### GIVEN INSTRUCTION
Copy every row below verbatim, leaving out the images.

* * *

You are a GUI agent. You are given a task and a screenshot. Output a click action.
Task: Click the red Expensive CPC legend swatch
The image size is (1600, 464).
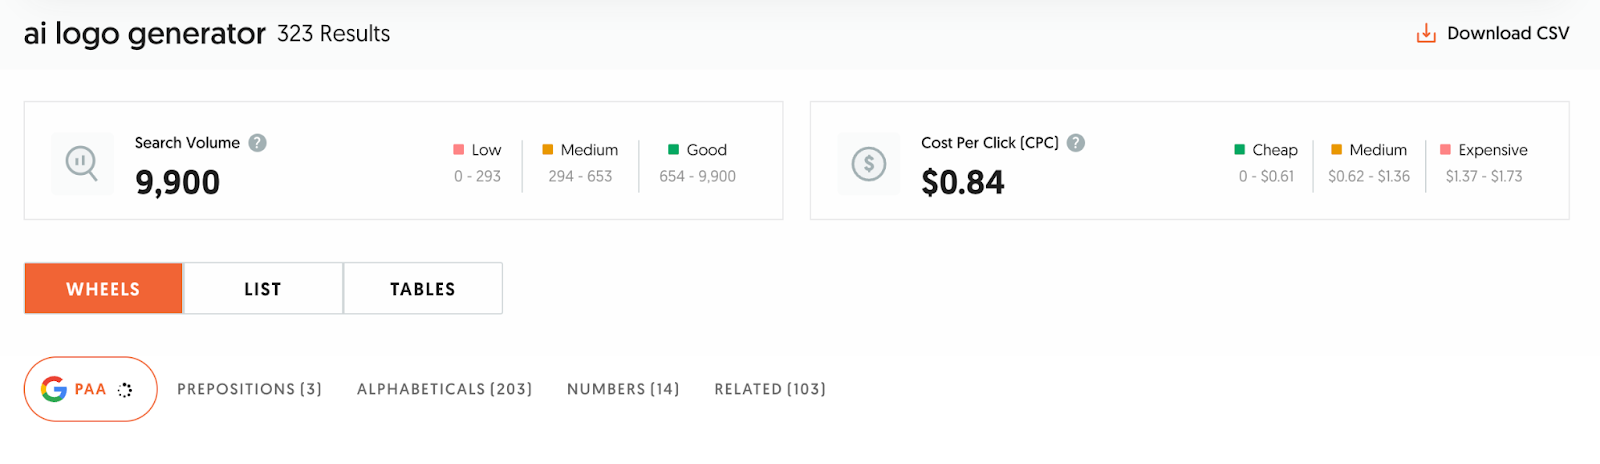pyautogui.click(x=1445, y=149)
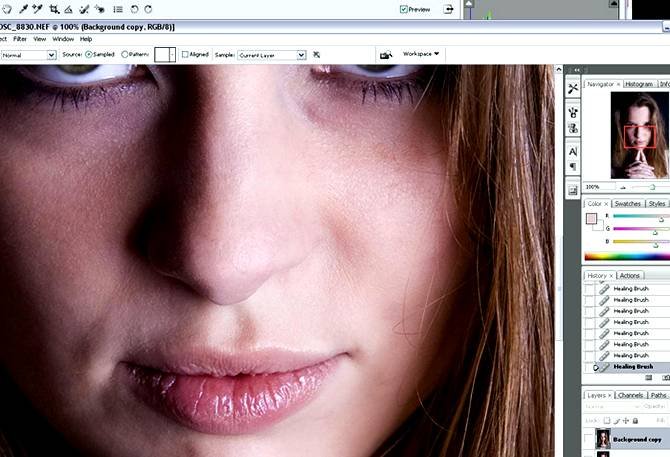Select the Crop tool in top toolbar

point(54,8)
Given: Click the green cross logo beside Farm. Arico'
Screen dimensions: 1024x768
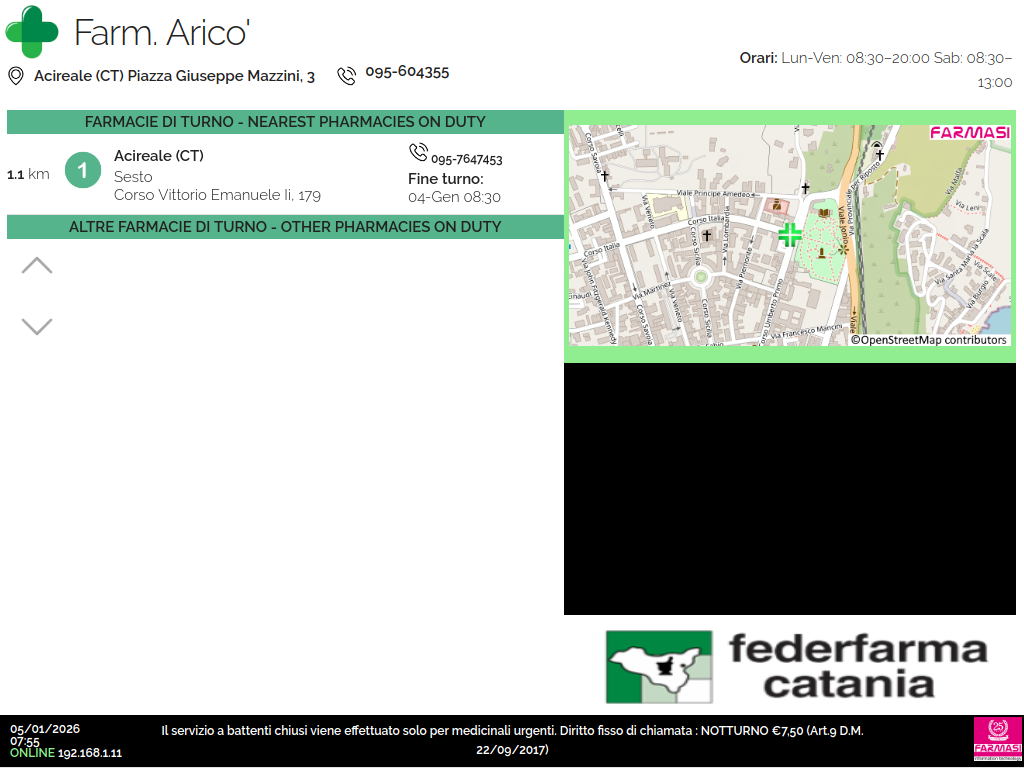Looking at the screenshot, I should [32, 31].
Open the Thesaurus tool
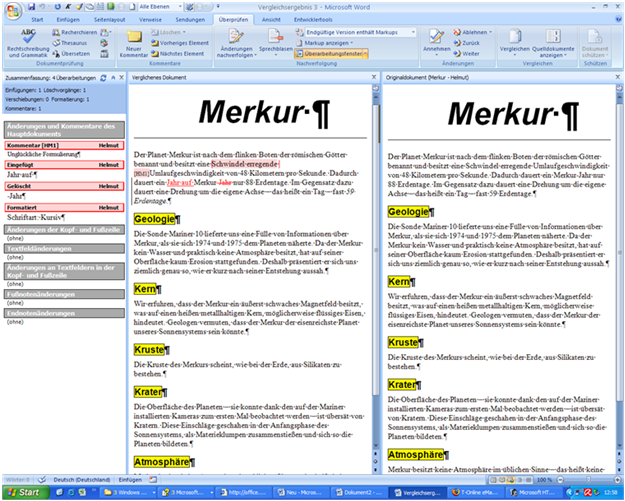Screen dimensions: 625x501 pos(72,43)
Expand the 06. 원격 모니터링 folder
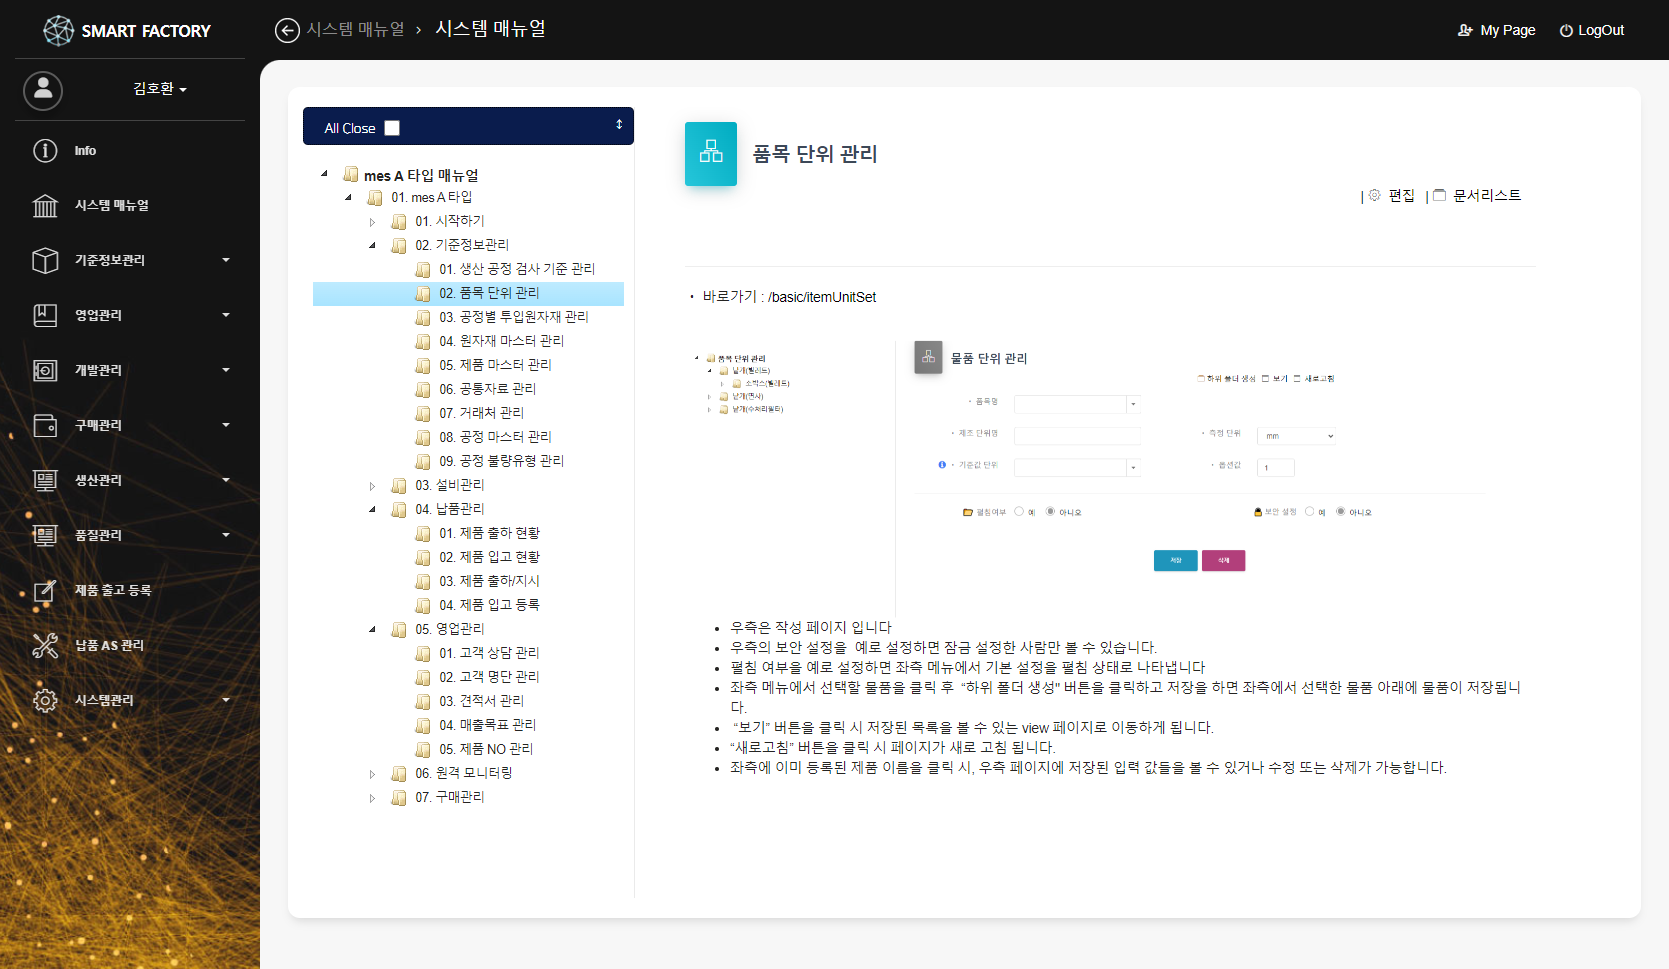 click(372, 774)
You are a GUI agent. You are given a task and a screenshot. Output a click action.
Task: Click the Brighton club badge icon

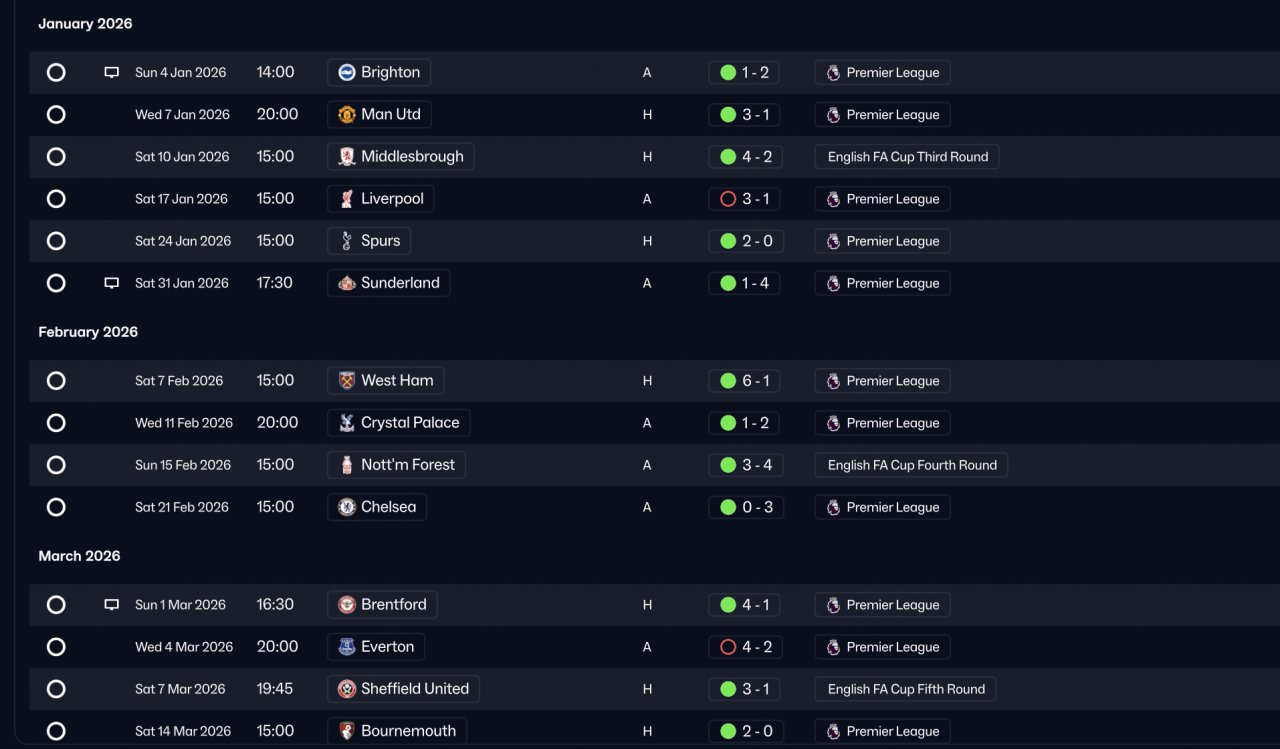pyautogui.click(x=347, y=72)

* * *

### EXERCISE OUTPUT
You are a GUI agent. You are given a task and a screenshot. Output a click action.
Task: Click the red Expensive CPC legend swatch
The image size is (1600, 464).
pyautogui.click(x=1445, y=149)
Select the Crop tool in top toolbar

point(54,8)
Given: Click the green cross logo beside Farm. Arico'
Screen dimensions: 1024x768
Looking at the screenshot, I should [32, 31].
Open the Thesaurus tool
Screen dimensions: 625x501 pos(72,43)
Expand the 06. 원격 모니터링 folder
 click(372, 774)
You are a GUI agent. You are given a task and a screenshot. Output a click action.
Task: Click the Brighton club badge icon

pyautogui.click(x=347, y=72)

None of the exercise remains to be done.